BEIJING — Every September, the campuses of Peking and Tsinghua Universities, dubbed the Harvard and M.I.T. of China, brim with bright-eyed new students, the winners of China's cutthroat education system. These young men and women possess the outlook of cosmopolitan youth worldwide: sporting designer clothes and wielding smartphones, they share experiences of foreign travel and bond over common fondness for Western television shows such as "The Big Bang Theory" and "Sherlock."
They are destined for bright futures: In a few decades, they will fill high-powered positions in government and become executives in state banks and multinational companies. But their ever-expanding career possibilities belie the increasingly narrow slice of society they represent.
China's state education system, which offers nine years of compulsory schooling and admits students to colleges strictly through exam scores, is often hailed abroad as a paradigm for educational equity. The impression is reinforced by Chinese students' consistently stellar performance in international standardized tests. But this reputation is a myth.
While China has phenomenally expanded basic education for its people, quadrupling its output of college graduates in the past decade, it has also created a system that discriminates against its less wealthy and poorly connected citizens, thwarting social mobility at every step with bureaucratic and financial barriers.
A huge gap in educational opportunities between students from rural areas and those from cities is one of the main culprits. Some 60 million students in rural schools are "left-behind" children, cared for by their grandparents as their parents seek work in faraway cities. While many of their urban peers attend schools equipped with state-of-the-art facilities and well-trained teachers, rural students often huddle in decrepit school buildings and struggle to grasp advanced subjects such as English and chemistry amid a dearth of qualified instructors.
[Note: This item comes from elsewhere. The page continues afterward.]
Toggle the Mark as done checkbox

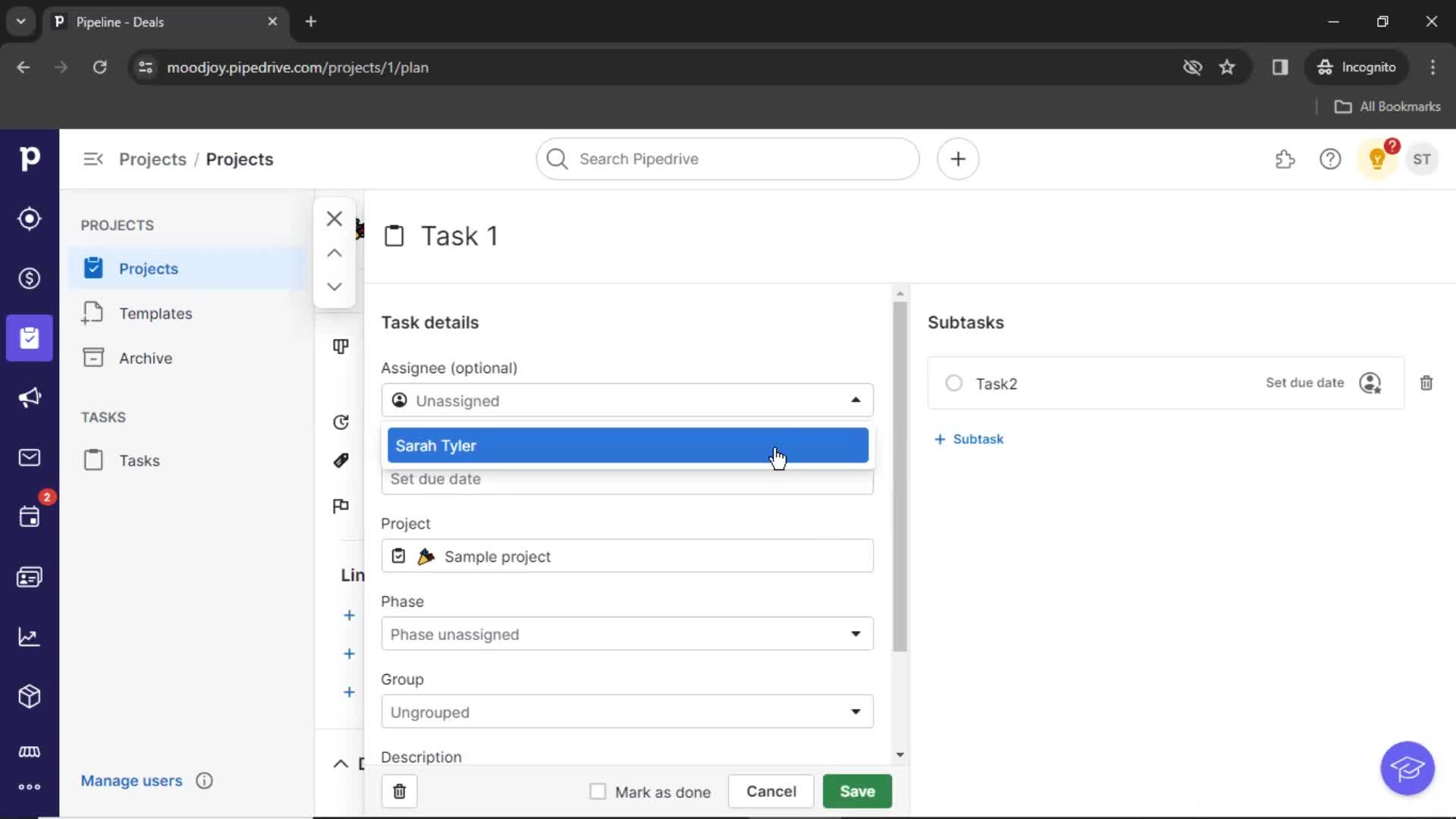click(x=597, y=791)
For migrant children who follow their parents to cities, the opportunity for a decent education is similarly limited, as various government policies foil their attempts at full integration. Thehukou system — residency status that ties access to subsidized social services to one's hometown — denies rural children the right to enter urban public schools. Many migrant children are relegated to private schools that charge higher tuition and offer subpar education. Recent reforms have only had tangential impact on leveling the playing field, and are mostly limited to smaller cities. In large metropolises like Beijing, new policies seem intended less to promote educational equity than to exacerbate the discrimination. Most migrants have no choice but to send their children back to their rural hometowns.
China requires the vast majority of students to take the national college entrance examination in their home province, and elite universities allocate higher admission quotas to first-tier cities like Beijing and Shanghai. One researcher showed that an applicant from Beijing is 41 times more likely to be admitted to Peking University as a fellow student from the poor and largely rural province of Anhui.
Even an urban residency status doesn't ensure educational equity among city dwellers. The quality of urban schools varies widely, and the competition to enter top schools has spawned rampant corruption. Parents fork out tens of thousands of dollars under the guise of "voluntary donations" to secure a slot for their children in elite elementary schools. At top-ranked high schools, such as the one I attended in Beijing, these charges can reach $130,000. Further advantage can be purchased by parents who can pay handsomely to hire teachers to offer extra tutoring to their children, a practice discouraged by the authorities but widespread in reality.
To curb the culture of graft, Beijing has implemented policies this year that require students to attend elementary schools in their home districts. But the new rules, instead of stopping parents from gaming the system, simply channeled the cash to another market. Property in well-regarded school districts became Beijing's hottest commodity this spring. Families have been tripping over one another to trade spacious homes in posh compounds for dilapidated flats next to prestigious elementary schools. In a sought-after neighborhood in the Xicheng district, for example, a 107-square-foot flat was listed for $550,000.
Chinese education, having always placed enormous emphasis on test scores, is now becoming a game of another set of numbers. When graduating high school students walk into test centers to take the most important exam in their life, their chances are determined not only by a decade of assiduous study, but also by the costs of their cramming lessons, the years their parents have toiled in cities in exchange for an urban residency permit, and the admission quotas universities allot to the provinces. The system that has functioned as the chief engine for mobility since ancient times now serves to reinforce entrenched social exclusion.
My mother, who attended Peking University in the late 1970s, remembered being surrounded by classmates of all walks of life — from the heirs of party officials and the scions of intellectuals, to workers fresh out of factories and peasants hailing from far-flung provinces. In the decades that followed, the economic opening that has led to vast wealth, along with extreme income inequality, has all but obliterated such diversity in the top tier of Chinese education.
China has vowed to transform its manufacturing- and export-based economy into one driven by knowledge and innovation. To reach that goal, it is pivotal that its youth develop to their fullest potential. The Chinese education system will not live up to its reputation as the great equalizer until the son of a rice farmer in Hunan and the daughter of a civil servant in Beijing can both dream of a future inside the red columns of Peking University.